Compounding refers to the mixing of different chemotherapy medications to tailor treatment to the specific needs of a patient.1 It is a complex process and if errors occur, medications have to be discarded.2 Pharmacy staff may also face increased workplace risk through exposure to potentially harmful chemicals.3 Two major cancer centres in the US have installed robotic systems to automate the compounding process.3-6 These robots reduced staff exposure to hazardous agents and improved the accuracy and efficiency of chemotherapy compounding.5 7


Compounding involves creating a tailored treatment for a person living with cancer by mixing precise doses of different medications.1 Hospital pharmacists and pharmacy technicians usually compound cancer treatments, including chemotherapies, in hospital and outpatient units.

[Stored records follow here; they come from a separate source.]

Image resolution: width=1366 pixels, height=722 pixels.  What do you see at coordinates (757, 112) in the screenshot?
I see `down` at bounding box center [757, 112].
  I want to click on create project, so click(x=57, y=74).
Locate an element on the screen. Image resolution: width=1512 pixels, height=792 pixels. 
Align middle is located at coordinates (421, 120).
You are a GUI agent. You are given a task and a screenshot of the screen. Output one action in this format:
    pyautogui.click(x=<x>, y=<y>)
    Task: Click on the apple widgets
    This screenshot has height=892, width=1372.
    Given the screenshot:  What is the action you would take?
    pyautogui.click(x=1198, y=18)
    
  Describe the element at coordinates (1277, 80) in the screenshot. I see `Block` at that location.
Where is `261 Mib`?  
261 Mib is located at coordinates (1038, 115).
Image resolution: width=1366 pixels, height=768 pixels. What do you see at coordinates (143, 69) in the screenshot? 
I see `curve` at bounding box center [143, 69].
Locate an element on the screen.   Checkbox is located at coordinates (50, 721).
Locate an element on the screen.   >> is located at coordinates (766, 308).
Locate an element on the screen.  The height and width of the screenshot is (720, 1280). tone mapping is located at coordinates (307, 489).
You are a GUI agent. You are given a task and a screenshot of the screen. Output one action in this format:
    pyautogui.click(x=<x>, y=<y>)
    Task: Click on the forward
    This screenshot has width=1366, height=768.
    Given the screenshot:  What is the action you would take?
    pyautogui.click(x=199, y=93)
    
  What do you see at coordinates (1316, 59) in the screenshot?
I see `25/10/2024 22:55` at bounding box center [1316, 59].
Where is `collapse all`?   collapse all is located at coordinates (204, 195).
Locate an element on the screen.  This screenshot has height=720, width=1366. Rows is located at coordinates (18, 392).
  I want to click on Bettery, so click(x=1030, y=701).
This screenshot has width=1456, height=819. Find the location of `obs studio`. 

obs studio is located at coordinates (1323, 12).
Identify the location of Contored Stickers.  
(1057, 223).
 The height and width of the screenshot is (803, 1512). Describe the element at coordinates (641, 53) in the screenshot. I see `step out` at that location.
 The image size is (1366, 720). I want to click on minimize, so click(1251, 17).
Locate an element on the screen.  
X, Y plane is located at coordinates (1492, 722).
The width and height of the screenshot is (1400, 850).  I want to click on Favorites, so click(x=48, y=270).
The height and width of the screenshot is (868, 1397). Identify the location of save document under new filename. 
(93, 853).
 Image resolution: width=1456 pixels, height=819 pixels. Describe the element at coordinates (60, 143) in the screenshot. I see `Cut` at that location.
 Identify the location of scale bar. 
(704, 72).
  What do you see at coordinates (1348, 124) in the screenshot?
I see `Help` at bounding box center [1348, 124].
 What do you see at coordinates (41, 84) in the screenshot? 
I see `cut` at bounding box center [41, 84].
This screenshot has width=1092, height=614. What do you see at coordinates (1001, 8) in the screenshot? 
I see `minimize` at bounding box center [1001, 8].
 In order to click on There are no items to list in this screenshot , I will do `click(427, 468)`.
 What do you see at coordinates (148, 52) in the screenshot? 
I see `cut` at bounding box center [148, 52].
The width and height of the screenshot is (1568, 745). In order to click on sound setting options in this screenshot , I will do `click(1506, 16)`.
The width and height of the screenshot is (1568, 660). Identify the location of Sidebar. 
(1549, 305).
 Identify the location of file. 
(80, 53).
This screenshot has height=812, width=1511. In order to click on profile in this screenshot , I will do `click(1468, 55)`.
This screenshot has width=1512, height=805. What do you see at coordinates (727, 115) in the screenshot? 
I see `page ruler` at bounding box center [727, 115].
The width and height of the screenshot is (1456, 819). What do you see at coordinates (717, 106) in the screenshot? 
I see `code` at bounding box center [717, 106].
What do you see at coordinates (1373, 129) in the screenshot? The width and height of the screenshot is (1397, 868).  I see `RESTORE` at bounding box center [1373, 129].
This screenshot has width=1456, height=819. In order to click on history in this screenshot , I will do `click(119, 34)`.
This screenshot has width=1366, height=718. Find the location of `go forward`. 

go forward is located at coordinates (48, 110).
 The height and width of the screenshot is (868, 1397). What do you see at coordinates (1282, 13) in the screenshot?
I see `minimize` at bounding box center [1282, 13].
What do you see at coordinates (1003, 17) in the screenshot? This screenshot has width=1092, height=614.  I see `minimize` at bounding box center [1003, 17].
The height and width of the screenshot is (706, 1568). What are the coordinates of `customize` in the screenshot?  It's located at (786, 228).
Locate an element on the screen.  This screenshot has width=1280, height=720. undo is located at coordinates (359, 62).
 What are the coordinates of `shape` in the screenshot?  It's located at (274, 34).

The compounding process is complex and errors can occur.2 Small inaccuracies in the mixing process can lead to medications being discarded. For example, one centre in the US found that up to 28% of compounded chemotherapy doses did not fall within the recommended range of the ordered dose and were therefore not used.8

Compounding can also increase workplace risk for pharmacy staff.3 Chemotherapy is an effective and safe cancer treatment, but repeated and uncontrolled exposure to the chemicals used can be harmful. In addition, strain injuries are common among pharmacy technicians working with chemotherapies, given the repetitive nature of the physical tasks involved in compounding.9 Guidelines to protect healthcare professionals exist, but the implementation of safety measures in compounding varies considerably in practice.10 The COVID-19 pandemic has led to a shortage of personal protective equipment typically used by pharmacy staff, further exacerbating these risks.11


Two large hospital pharmacies in the US, Allegheny General Hospital Pharmacy and Johns Hopkins Weinberg Pharmacy, have adopted robotic systems to automate their compounding processes.4-6 The intravenous (IV) compounding robots mix medications within a self-contained system to protect staff from potential exposure and improve the accuracy and efficiency of chemotherapy compounding.3

The robots are programmed with a drug library that includes information on how to compound common chemotherapies.5 They also contain highly precise scales that weigh ingredients and automatically reject any end products that fall out of the correct weight range.6 Pharmacy staff have to prime the system with clinical information, such as the number of doses required and the patient’s height and weight.7 They also have to load the system with infusion bags, syringes and medication needed to produce the chemotherapy.7 The robot then prepares individualised doses, which are ready to be administered.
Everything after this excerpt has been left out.